Congress came back this week to do something about the "emergency" Harry Truman had proclaimed--and its opening day was like a college homecoming. Democrats, Republicans and Dixiecrats all seemed delighted to be back. Senators spent more time in back-slapping and handshaking than they did in actual session (11 minutes). In the House, the boys seemed no less glad to see each other.

But behind these smiling faces and smitten backs were sullen tempers that threatened to ignite a partisan hotfoot and turn the session into a bitter political battlefield (see cut). Southern Senators had agreed on the strategy to be used against any civil-rights program--Harry Truman's or the Republicans': filibuster at the first show of a bill. Most Republicans, taking their cue from noncommittal Tom Dewey, were waiting for the reaction to Harry Truman's message to Congress; but among them there was also heady talk of forcing a swift adjournment.

Congress knew just about what to expect from the President. He had worked all week on his message, brushing up its language during a weekend cruise on the Potomac. The speech would go back over most of the same ground he had already covered at Philadelphia (TIME, July 26): federal aid to education, an increased minimum wage, a civil-rights program. Two added starters: approval of the international wheat agreement and the $65 million loan to build U.N.'s permanent headquarters.

The 'big unknown was the anti-inflation section.

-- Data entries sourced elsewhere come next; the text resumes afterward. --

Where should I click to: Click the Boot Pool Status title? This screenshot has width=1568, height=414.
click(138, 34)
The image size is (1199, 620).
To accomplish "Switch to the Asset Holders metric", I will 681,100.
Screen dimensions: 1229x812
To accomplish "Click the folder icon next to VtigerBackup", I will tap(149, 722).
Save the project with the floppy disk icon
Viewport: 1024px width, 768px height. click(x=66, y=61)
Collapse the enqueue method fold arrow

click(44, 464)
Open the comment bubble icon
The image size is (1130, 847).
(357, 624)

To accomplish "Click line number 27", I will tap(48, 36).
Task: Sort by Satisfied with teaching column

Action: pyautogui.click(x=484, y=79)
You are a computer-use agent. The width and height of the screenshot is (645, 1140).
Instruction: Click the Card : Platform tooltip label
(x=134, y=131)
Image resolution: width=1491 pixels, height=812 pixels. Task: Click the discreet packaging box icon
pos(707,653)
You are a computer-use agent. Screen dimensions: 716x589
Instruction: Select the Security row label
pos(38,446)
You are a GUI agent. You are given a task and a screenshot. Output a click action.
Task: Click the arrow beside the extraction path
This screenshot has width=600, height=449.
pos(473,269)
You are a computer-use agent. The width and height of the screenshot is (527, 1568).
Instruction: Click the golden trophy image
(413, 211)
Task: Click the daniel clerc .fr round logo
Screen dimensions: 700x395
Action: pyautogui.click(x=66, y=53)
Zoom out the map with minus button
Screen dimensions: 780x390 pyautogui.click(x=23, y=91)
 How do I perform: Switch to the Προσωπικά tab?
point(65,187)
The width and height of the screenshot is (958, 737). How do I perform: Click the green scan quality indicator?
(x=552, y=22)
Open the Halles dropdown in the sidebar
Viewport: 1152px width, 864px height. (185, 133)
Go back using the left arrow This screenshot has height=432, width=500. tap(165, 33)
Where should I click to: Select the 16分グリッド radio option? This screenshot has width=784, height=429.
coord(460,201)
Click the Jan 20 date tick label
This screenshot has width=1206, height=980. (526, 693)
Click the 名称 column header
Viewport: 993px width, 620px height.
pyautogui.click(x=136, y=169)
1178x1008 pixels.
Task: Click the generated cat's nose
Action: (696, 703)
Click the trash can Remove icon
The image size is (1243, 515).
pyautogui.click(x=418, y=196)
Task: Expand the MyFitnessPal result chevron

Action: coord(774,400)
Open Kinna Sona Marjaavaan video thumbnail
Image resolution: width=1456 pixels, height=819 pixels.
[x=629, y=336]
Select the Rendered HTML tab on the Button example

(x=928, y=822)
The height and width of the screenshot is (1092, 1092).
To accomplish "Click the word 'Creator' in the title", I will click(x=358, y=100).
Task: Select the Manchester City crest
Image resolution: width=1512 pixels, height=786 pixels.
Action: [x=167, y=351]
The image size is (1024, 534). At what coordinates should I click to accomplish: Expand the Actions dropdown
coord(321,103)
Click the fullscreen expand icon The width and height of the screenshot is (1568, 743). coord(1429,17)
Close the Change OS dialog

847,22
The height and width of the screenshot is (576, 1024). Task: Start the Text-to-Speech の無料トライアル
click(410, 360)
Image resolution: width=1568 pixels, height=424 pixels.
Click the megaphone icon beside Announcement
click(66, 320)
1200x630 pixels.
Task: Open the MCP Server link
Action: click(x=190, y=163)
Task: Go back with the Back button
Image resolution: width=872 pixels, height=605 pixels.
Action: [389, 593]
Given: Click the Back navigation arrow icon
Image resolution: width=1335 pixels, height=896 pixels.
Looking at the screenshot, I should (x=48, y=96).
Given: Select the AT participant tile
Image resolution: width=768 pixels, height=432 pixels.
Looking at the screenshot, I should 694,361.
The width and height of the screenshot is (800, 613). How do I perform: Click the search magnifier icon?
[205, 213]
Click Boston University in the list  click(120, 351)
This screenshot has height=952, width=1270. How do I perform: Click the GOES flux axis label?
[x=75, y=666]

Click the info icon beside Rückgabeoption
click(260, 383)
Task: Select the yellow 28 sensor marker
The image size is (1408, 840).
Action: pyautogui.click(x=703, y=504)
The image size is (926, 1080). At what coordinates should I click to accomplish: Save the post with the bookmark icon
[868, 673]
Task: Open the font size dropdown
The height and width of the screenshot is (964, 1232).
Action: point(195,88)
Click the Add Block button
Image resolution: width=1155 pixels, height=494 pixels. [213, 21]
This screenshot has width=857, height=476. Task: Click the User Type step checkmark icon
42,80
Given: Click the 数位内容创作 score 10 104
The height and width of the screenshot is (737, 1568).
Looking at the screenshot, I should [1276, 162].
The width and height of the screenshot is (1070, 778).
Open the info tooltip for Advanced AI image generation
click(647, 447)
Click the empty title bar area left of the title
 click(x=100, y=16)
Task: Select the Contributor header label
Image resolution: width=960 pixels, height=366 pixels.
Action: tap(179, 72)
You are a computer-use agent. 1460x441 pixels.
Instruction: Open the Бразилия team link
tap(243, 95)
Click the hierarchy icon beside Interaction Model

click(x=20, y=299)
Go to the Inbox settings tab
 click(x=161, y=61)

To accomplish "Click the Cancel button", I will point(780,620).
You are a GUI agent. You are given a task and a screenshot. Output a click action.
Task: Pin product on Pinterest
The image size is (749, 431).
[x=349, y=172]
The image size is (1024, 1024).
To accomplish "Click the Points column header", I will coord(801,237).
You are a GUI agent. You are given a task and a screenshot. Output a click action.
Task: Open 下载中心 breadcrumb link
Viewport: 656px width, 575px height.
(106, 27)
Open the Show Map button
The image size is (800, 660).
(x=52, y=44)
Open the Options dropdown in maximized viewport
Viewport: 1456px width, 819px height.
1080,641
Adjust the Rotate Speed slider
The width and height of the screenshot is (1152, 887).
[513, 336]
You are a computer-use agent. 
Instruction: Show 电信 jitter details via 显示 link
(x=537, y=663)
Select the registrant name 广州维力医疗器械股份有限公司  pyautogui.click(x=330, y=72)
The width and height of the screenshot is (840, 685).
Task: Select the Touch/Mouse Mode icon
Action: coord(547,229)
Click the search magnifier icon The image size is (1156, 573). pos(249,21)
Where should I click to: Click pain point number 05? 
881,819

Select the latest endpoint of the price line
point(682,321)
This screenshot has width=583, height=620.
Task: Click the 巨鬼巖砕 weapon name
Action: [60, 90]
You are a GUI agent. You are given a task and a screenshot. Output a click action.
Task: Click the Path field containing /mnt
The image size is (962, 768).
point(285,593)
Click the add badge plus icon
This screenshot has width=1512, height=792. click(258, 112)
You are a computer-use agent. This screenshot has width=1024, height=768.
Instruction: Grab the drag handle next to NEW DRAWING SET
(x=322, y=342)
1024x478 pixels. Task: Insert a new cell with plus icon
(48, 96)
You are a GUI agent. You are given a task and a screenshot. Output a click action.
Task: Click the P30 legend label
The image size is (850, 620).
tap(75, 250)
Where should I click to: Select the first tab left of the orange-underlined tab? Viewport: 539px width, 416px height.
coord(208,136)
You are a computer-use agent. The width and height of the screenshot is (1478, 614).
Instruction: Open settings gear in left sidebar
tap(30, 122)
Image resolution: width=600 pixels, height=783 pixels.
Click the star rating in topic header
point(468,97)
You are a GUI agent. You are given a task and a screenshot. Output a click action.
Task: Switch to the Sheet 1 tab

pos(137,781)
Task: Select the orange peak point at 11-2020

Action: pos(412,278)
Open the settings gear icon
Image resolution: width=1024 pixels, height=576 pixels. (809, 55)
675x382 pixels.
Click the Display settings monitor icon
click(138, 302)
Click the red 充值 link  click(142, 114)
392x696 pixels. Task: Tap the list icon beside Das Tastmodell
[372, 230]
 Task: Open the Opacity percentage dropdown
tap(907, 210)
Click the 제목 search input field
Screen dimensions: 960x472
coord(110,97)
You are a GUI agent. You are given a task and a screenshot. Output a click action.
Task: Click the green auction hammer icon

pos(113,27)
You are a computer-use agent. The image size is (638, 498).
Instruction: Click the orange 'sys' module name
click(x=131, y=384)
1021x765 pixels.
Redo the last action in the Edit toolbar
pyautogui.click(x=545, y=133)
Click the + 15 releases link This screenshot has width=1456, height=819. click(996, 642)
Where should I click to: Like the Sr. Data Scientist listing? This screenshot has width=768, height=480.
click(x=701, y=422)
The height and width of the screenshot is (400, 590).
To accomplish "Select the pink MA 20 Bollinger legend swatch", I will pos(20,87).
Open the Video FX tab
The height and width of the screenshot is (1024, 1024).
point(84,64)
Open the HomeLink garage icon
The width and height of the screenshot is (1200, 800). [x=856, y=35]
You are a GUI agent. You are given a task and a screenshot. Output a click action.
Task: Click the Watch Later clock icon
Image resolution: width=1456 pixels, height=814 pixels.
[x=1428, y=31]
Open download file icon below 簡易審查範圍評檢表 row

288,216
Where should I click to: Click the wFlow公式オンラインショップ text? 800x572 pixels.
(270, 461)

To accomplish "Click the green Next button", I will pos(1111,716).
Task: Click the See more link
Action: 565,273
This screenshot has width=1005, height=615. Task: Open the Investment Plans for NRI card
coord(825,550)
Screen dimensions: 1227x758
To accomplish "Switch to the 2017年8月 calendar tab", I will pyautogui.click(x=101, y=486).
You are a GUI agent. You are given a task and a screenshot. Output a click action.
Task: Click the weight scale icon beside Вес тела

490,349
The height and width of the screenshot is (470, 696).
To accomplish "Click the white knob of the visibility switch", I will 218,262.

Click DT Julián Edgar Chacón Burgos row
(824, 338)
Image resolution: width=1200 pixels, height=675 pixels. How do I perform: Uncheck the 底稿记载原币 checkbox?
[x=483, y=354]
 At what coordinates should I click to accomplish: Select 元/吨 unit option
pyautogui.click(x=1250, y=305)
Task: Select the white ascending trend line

But Harry Truman was going to wade right into two of the hottest issues of the campaign: housing and high prices. His message asked for passage of the Taft-Ellender-Wagner bill and most of the ten-point anti-inflation program he had put before Congress last fall, including standby authority to ration and control the prices of scarce commodities "which vitally affect . . . health and welfare."

Said the message: "High prices are not taking 'time-off' for the election. High prices are not waiting until the next session of the Congress . . . Eight months more of inflation will be too long."